Vergonhoso. E ainda querem nos enfiar goela abaixo o ‘sem advogado não há democracia’. Mas oferecem serviços gratuitos – ah, ‘voluntários’ – apenas para quem bem entendem.

O dia em que encontrar advogados dando plantão em qualquer delegacia, em qualquer ocasião – e não apenas quando há imprensa envolvida – aí, sim, vou levar a sério.

‘São voluntários e os presos têm a quem recorrer’? Ah, senta lá, Cláudia! Todos os dias centenas de pessoas são presas e não têm qualquer facilidade de acesso a advogados. Menos ainda sendo de graça. Então, se querem realmente ‘fazer voluntariado’, essa é uma boa oportunidade. Pelo menos vão aparecer fazendo uma boa ação.

E para os que vão bater no peito falando em ‘Direitos Humanos’, só digo uma coisa: Cadê os ‘defensores dos direitos humanos’? Estarão eles se organizando em plantões para dar assistência a todos os familiares?
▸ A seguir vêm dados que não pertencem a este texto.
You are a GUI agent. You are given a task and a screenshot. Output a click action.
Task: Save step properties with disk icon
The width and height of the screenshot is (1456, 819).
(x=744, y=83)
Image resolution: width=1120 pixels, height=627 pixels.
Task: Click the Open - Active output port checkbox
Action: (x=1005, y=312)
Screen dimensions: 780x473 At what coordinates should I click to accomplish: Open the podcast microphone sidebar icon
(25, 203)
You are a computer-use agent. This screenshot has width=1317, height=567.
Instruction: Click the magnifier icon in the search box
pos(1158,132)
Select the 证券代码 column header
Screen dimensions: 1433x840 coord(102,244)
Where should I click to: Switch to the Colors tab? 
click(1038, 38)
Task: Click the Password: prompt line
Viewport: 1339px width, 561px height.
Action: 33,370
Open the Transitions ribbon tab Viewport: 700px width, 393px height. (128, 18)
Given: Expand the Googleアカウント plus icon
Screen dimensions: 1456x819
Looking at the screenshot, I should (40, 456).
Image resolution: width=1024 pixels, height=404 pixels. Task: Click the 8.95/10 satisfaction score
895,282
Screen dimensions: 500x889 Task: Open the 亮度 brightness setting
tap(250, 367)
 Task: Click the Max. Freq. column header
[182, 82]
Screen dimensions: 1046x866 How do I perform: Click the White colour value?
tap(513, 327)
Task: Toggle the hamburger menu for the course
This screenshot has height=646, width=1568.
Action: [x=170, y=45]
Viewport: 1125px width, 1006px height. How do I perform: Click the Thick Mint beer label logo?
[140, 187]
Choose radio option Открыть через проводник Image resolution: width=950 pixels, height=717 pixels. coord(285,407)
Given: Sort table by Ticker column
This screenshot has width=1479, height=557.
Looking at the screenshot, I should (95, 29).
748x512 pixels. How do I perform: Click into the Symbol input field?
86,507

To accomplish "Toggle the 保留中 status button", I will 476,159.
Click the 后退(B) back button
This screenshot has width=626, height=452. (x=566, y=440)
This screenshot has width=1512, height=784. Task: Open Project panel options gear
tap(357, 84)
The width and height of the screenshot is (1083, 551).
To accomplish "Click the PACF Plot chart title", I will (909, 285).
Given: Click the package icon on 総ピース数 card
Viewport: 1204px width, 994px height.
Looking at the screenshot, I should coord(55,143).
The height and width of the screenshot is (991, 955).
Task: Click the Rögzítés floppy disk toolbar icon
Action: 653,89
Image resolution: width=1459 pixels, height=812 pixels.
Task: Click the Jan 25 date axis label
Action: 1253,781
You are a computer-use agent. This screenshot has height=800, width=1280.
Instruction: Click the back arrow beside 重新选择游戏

Para cobrar resposta das autoridades?  Acho que não, né?

E para aqueles que vão falar que ‘Direitos Humanos’ são apenas para ‘vítimas do Estado’:

O policial recebe salário indigno, mora em área de risco por conta disso, tem que esconder a farda para não morrer, leva um tiro quando tem sua identidade descoberta… Ah, sim… Ele não é vítima do Estado, né?…

Bando de hipócritas!

Isso só reforça a minha tese de que os brasileiros não têm o costume de tratar o 7 de Setembro como os americanos tratam o 4 de Julho e talvez por isso vivamos nessa democracia falida – onde o que está escrito na Constituição vale apenas para alguns e onde todos são iguais perante a lei, mas não perante os encarregados de fazê-la cumprir.

Em tempo: ‘DECLARAÇÃO UNIVERSAL DOS DIREITOS HUMANOS (adotada e proclamada pela resolução 217 A (III) da Assembléia Geral das Nações Unidas em 10 de dezembro de 1948)

Artigo III -> Toda pessoa tem direito à vida, à liberdade e à segurança pessoal.  (…)

 Artigo VII -> Todos são iguais perante a lei e têm direito, sem qualquer distinção, a igual proteção da lei. Todos têm direito a igual proteção contra qualquer discriminação que viole a presente Declaração e contra qualquer incitamento a tal discriminação.’

Quem quiser me mostrar onde está escrito que Direitos Humanos não se aplicam a policiais, estou à disposição para receber esse esclarecimento.”